Tuesday, November 11, 2008

The happiness of free people

Click on this link: http://www.thegreatideas.org/phpBB2/viewtopic.php?p=2367#2367

to go to the great ideas forum if you would like to discuss the implications of the November issue of Great Ideas Online http://www.thegreatideas.org/21w/TGIO496.pdf , where Dr. Adler explains the Aristotelian concept of eudaimonia or happiness. As usual, I am grateful to Dr. Adler for stimulating essays, but find I totally disagree with his conclusions and most of his premises.
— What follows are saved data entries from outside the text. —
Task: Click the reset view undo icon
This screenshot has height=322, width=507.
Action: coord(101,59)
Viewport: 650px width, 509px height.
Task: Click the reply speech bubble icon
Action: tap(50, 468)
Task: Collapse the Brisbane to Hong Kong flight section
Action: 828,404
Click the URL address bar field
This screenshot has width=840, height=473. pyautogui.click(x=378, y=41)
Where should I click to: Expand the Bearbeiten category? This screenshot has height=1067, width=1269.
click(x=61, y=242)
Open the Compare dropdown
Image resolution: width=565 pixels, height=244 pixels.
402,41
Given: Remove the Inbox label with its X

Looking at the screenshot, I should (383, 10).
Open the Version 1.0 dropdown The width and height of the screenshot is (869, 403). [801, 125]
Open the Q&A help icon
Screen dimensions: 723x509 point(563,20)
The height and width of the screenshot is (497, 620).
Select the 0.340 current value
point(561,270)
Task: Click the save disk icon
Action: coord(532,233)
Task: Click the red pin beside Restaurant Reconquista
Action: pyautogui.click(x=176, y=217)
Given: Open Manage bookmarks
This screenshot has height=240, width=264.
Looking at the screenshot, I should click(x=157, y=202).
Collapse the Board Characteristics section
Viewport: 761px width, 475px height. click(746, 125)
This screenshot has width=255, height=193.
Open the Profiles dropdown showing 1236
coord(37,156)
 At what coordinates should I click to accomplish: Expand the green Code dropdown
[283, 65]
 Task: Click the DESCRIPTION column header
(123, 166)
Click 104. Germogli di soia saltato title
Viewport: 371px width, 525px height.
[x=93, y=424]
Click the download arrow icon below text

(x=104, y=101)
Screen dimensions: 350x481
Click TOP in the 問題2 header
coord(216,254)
In this case, I have argued that the Aristotelian definition of happiness is suitable only for a nation of rulers and subjects and propose an alternate definition, based on Stoic philosophy which I will argue is more suitable for a free people.

2 comments:

Glenn Knight said...

It isn't usually very useful to argue about definitions. Basically, a definition is merely a statement of what a word means, and is used to avoid equivocation. A definition may be useful or not, but it isn't really right or wrong. If one finds that a definition interferes with coming up with a particular conclusion, one is usually dealing with (or trying to impose) a stipulative definition.

The usefulness of definitions is based upon general agreement to use them. Take "triangle", for example. The definition of "triangle" as a figure with three sides and three anges is useful because all geometers agree to use the same definition. Therefore, we always know what "triangle" means, when we encounter it in an argument.

One test of the utility of a definition is to show that your definition can be substituted for "happiness" wherever it occurs, without changing the meaning of the sentence.

If, on the other hand, you want to argue that happiness is something other than that object referred to by Aristotle (and, perhaps, Adler), you're not talking about definitions, but about the empirical content of the concept.

Glenn Knight said...

Your definition of happiness is as follows:

Happiness is a choice of the will, made moment by moment, to stay connected to an awareness of one's needs, emotions and inner life.

As noted in my earlier post on definitions, the questions one must answer about this definition are 1)How useful is it? and 2) Does it agree with a common understanding of the term?

I don't think your definition does very well under either enquiry. To take an example from my essay, if you substitute your definition for "happy" in a sentence, you risk incoherence.

"A choice of the will, made moment by moment, to stay connected to an awareness of one's needs, emotions and inner life makes the face cheerful." I don't think so. It sounds like too much work, and far too self-conscious a process, to allow for a happy heart.

Moreover, what if your emotions and inner life are sad? Is a willful decision to remain connected to one's sadness likely to be considered a fount of happiness?

Aristotle isn't using "happiness" to indicate a state of mind or an emotion, though such a state of mind might result from the condition by which he defines "happiness." Happiness is good fortune, and good fortune requires resources and preparation. One makes one's own luck.

Now, if you were to take a common or garden definition of "happiness," as, for example, showing pleasure, and then open an empirical inquiry into how one might attain such a state, it might be that a conscious choice of the will to attend to one's inner life might be efficacious.

Personally, I think that gets one too much into the sort of bovine contentment one achieves through navel gazing, and too little into the happiness reached through a life of achievement in the real world.